How tech vendors can fight dark martech

SUMMARY:

Dark martech sounds ominous. But it’s more like Shadow IT – another misunderstood phenomenon. Barb Mosher Zinck looks at the surge of “dark martech” and assesses its pros and cons.

woman-in-dark-techThe marketing technology vendor landscape is a scary infographic for many marketers. Yes, you know you need a martech stack and you sort of know what key technologies should be in that stack, but how do you decide which ones are the right ones for you? And do you need marketing technology for every marketing function? It seems like some companies go it on their own when it comes to some of their marketing technology. Say hi to “dark martech.”

What the heck is dark martech?

An ominous term, “dark martech” is the use of homegrown tools or even simple spreadsheets to manage marketing functions. In research by TBR, a technology analyst firm, more than half of the 250 surveyed use homegrown tools.
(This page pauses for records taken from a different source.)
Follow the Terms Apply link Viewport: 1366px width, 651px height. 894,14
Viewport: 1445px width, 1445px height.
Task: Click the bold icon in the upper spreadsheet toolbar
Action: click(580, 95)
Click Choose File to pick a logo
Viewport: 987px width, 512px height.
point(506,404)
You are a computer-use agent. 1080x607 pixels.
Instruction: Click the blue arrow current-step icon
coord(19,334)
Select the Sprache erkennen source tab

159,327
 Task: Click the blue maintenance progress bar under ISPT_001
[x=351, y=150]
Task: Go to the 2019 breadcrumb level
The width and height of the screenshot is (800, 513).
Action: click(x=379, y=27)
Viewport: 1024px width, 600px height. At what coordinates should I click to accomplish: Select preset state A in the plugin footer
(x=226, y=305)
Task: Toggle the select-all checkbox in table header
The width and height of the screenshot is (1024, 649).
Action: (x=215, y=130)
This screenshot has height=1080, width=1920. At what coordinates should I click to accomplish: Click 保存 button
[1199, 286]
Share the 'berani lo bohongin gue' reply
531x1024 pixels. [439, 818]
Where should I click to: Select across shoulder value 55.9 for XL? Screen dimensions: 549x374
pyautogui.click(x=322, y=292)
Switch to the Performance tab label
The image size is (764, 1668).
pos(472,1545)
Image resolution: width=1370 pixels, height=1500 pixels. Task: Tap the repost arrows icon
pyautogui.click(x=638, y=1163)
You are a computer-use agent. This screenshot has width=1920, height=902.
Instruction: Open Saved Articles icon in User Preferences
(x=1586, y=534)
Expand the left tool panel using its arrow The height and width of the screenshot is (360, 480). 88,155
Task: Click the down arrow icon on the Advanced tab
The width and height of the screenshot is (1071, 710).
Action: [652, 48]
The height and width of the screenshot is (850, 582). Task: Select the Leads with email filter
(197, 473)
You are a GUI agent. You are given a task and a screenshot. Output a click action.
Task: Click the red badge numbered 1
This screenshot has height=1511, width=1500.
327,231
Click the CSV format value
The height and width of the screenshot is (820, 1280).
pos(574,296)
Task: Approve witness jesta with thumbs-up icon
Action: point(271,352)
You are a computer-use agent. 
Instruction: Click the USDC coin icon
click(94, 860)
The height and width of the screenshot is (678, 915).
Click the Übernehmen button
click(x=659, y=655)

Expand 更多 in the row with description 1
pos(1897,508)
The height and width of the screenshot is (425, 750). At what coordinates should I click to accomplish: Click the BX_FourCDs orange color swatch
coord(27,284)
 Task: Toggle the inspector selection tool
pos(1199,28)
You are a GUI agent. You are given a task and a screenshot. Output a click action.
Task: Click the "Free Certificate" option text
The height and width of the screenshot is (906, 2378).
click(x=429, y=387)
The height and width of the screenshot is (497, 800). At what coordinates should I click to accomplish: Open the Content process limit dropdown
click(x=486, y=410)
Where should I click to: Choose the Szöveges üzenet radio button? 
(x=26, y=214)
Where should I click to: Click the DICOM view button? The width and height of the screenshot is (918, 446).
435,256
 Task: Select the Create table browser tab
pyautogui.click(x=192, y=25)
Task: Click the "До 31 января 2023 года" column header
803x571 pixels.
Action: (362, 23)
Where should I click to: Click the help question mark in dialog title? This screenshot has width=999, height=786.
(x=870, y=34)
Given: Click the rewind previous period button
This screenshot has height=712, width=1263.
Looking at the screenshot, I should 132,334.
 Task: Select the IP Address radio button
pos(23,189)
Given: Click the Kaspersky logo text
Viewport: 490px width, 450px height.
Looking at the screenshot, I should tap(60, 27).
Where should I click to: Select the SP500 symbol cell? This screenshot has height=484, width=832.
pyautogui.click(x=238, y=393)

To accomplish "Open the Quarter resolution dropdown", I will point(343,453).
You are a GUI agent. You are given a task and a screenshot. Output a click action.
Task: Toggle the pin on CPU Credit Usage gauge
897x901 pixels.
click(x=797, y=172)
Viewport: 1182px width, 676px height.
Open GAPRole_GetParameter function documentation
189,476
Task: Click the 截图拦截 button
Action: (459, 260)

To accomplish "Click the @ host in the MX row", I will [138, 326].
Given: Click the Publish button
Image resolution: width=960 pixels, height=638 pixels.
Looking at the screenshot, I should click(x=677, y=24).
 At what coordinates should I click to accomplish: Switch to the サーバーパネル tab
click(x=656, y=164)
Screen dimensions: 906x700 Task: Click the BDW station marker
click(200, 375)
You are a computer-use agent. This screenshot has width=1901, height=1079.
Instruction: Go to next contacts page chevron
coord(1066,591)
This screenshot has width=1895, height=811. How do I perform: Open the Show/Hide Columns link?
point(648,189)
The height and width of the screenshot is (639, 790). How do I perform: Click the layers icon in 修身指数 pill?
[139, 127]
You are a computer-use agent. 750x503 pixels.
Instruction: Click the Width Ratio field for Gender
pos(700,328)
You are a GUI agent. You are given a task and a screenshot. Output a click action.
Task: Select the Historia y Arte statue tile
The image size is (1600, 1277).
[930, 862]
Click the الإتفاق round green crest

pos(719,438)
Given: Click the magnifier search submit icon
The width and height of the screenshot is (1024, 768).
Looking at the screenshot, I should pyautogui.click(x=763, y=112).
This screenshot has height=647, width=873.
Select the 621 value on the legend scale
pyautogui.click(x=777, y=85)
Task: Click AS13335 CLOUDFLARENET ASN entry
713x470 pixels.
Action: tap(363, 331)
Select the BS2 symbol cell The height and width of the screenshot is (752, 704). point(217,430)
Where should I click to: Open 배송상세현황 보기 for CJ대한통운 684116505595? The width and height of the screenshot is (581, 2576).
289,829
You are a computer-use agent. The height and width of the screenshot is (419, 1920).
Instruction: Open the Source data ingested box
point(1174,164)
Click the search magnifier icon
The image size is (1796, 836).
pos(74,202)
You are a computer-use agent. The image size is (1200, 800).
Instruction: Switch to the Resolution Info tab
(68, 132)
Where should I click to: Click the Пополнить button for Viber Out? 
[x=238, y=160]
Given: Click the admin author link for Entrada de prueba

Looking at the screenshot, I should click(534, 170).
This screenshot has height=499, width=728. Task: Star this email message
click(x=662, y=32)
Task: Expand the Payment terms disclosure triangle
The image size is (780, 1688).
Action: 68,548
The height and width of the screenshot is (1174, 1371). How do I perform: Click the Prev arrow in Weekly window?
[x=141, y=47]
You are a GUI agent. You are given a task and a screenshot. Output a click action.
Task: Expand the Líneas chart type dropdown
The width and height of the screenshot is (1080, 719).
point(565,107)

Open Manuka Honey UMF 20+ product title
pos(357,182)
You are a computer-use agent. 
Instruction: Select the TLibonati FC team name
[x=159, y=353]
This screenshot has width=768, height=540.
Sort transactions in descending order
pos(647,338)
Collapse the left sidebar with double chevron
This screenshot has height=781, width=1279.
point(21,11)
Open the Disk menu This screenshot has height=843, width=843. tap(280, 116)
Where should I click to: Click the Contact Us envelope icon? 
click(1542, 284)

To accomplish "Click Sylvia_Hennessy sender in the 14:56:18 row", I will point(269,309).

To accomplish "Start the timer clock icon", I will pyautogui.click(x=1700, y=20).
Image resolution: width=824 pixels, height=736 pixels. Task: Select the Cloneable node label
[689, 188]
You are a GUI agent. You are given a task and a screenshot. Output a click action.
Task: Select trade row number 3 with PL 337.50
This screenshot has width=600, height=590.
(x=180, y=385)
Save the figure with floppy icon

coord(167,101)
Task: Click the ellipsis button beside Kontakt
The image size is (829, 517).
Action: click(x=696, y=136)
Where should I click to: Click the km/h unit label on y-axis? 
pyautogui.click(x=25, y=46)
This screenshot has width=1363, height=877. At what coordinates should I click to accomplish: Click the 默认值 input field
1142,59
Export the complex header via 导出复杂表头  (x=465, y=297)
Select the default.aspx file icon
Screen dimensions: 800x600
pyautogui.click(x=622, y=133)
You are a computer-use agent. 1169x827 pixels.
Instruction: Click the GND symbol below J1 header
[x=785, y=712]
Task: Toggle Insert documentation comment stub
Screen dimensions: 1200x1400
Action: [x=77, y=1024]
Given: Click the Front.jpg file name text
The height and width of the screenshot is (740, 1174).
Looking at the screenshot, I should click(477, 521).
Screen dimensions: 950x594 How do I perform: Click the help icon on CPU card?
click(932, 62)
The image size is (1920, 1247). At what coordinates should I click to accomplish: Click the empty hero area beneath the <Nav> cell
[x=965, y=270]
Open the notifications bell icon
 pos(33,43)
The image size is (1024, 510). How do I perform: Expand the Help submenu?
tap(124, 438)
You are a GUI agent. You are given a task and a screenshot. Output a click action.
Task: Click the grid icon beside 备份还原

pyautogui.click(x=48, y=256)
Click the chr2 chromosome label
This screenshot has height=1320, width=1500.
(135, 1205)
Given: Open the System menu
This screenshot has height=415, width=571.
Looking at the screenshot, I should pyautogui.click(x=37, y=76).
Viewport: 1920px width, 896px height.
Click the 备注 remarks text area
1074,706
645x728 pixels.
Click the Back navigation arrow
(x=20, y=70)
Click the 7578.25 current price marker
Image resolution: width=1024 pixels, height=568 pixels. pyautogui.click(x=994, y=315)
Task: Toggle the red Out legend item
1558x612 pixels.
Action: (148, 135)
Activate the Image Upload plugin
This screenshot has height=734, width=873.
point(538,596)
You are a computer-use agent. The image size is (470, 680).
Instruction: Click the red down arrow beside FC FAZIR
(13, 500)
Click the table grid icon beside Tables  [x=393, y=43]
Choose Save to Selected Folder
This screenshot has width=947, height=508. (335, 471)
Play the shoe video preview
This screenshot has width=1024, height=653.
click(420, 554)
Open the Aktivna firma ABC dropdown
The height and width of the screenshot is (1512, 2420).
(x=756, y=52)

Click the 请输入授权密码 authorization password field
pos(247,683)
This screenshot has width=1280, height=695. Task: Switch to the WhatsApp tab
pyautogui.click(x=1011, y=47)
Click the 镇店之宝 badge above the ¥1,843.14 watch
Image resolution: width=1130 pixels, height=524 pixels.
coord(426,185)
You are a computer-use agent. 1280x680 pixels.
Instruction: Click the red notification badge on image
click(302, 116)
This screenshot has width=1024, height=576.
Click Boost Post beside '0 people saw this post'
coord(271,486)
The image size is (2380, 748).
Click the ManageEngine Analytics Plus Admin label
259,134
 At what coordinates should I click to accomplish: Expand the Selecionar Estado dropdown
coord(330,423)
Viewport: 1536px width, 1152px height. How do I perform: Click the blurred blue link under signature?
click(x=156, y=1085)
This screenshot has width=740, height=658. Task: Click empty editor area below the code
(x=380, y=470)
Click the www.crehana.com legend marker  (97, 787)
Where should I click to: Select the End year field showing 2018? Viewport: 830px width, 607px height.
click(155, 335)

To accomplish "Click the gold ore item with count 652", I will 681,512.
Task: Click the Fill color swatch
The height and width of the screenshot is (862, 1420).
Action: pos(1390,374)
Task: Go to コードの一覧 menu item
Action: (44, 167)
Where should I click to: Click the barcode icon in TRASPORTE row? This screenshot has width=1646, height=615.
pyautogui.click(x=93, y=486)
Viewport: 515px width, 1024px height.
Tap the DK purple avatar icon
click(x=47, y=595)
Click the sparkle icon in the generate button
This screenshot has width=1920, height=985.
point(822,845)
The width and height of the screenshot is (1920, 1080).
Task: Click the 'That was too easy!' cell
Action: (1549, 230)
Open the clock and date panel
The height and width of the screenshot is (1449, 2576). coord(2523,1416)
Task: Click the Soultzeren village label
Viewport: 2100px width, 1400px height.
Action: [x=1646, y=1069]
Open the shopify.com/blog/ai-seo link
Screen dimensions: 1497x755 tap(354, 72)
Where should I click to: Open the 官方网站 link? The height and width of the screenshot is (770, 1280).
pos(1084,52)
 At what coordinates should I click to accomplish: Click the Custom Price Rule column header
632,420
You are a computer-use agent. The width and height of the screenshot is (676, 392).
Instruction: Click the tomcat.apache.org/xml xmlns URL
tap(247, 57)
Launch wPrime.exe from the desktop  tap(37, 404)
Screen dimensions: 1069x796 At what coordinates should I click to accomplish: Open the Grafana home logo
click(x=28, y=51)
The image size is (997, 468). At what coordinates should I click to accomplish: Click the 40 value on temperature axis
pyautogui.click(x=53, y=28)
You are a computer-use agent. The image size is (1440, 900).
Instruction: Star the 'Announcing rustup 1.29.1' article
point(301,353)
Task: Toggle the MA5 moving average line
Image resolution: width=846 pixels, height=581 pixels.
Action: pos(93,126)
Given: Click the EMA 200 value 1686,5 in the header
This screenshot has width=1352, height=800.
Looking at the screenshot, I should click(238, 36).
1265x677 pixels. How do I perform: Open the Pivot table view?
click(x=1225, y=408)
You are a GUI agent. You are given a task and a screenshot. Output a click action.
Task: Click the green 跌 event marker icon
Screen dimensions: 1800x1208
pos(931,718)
In a post on the Chief Martec blog, TBR analyst, Seth Ulinski, attributes this to resistance to change, lack of support from the top and the recognition that we are still in the early adoption stages of marketing technology.

The top three areas where these homegrown solutions are most used include:

  • Marketing operations (68%)
  • Core marketing functions (63%)
  • Marketing experience content (55%)

Ulinski notes that marketing is still seen as a cost-center for many organizations, regardless of how far we think we’ve come in bringing marketing out of the shadows. What happens when you look at marketing in this way? Technology investments aren’t seen as important, and there tends to be a focus on short-term effects (costs, imminent risk, getting things done fast).

Is dark martech all that bad?

As someone who loves technology and is pretty much willing to try anything, especially if it offers the opportunity of making my life easier, I’m still not completely sure homegrown solutions are all that bad.

I interviewed a company for a case study for one of my clients a few months ago, and when we talked about challenges the company faced when implementing the technology, they had a very interesting response. They told me that the technology was great, but they didn’t know what they could do with it. They went into the process thinking they just wanted to transfer their current process to the new technology, when in reality they actually could have improved the process had they understood what they could do. The vendor didn’t provide ideas or insights into what they could do; they only asked what the company wanted to do.

This tells me two things. First, it tells me that the vendor wanted to get the technology implemented and get out, keeping within the budget identified. Using this approach, the time wasn’t taken to think about the processes themselves and how the technology could improve them.

Why is that a problem? Because all you have done is move inefficient or ineffective processes to a technology platform and you don’t know if that technology was the best choice. Now you have invested in technology, and you’re stuck, at least for awhile. Yes, maybe you could swap it out quickly for something else when you realize it doesn’t give you the improvements you expected, but the time and effort to do that distract from getting actual work done.

The second thing this customer made me realize is that we rely too much on technology to give us innovative ideas and approaches to work. It’s true tech can do that, but sometimes we need to step back and think our processes and strategies through before we start looking at technology. Indeed look at technology for ideas, but don’t implement and assume the technology will think for you.

Maybe it’s better to start with spreadsheets and homegrown solutions to give you time to understand exactly how your processes need to work and what needs to happen. Sometimes, working like this even makes us innovative, because we need to find faster more efficient ways to do things.

Ultimately, you will need technology.

What’s the path to vendor success?

Marketing technology vendors have a challenge ahead of them if they are going to sway these dark martech users into buying into their technology. Going back to the TBR report, there is an answer.

The best way to capture the attention of marketers and other martech decision makers is to show their understanding of the complete line of marketing services and, even more importantly, expertise in the prospect’s specific industry. This might be a challenge for vendors with solutions that cross all types of industries, but that only means that partnerships with system integrators and agencies who can focus on niche industries are critical.

The TBR report notes that digital strategy services are growing faster than creative or commerce services (a 10% growth YoY from 2015), so the opportunity is there.

Perhaps those vendors and their partners that can demonstrate not only industry experience as it relates to marketing but how the marketing technology can support other aspects of the customer lifecycle will find the most success.

The report also discusses the important role the marketing technologist plays in selecting the right technology, so vendors need to understand how to talk to and win the minds of these key decision makers (or influencers).

My take

Dark martech isn’t a bad thing necessarily, but it’s a stop-gap measure to ensure organizations take the time to understand what they really need before they launch into a tech buying initiative. It’s not a permanent solution if the organization wants to compete in today’s quickly changing market.

I think it’s important to remember, for both the buyer and the vendor, that technology is the enabler. It’s not the solution; it’s a means to get to the right solution. Vendors who really understand the marketing universe and how the technology propels strategies forward will find the most success.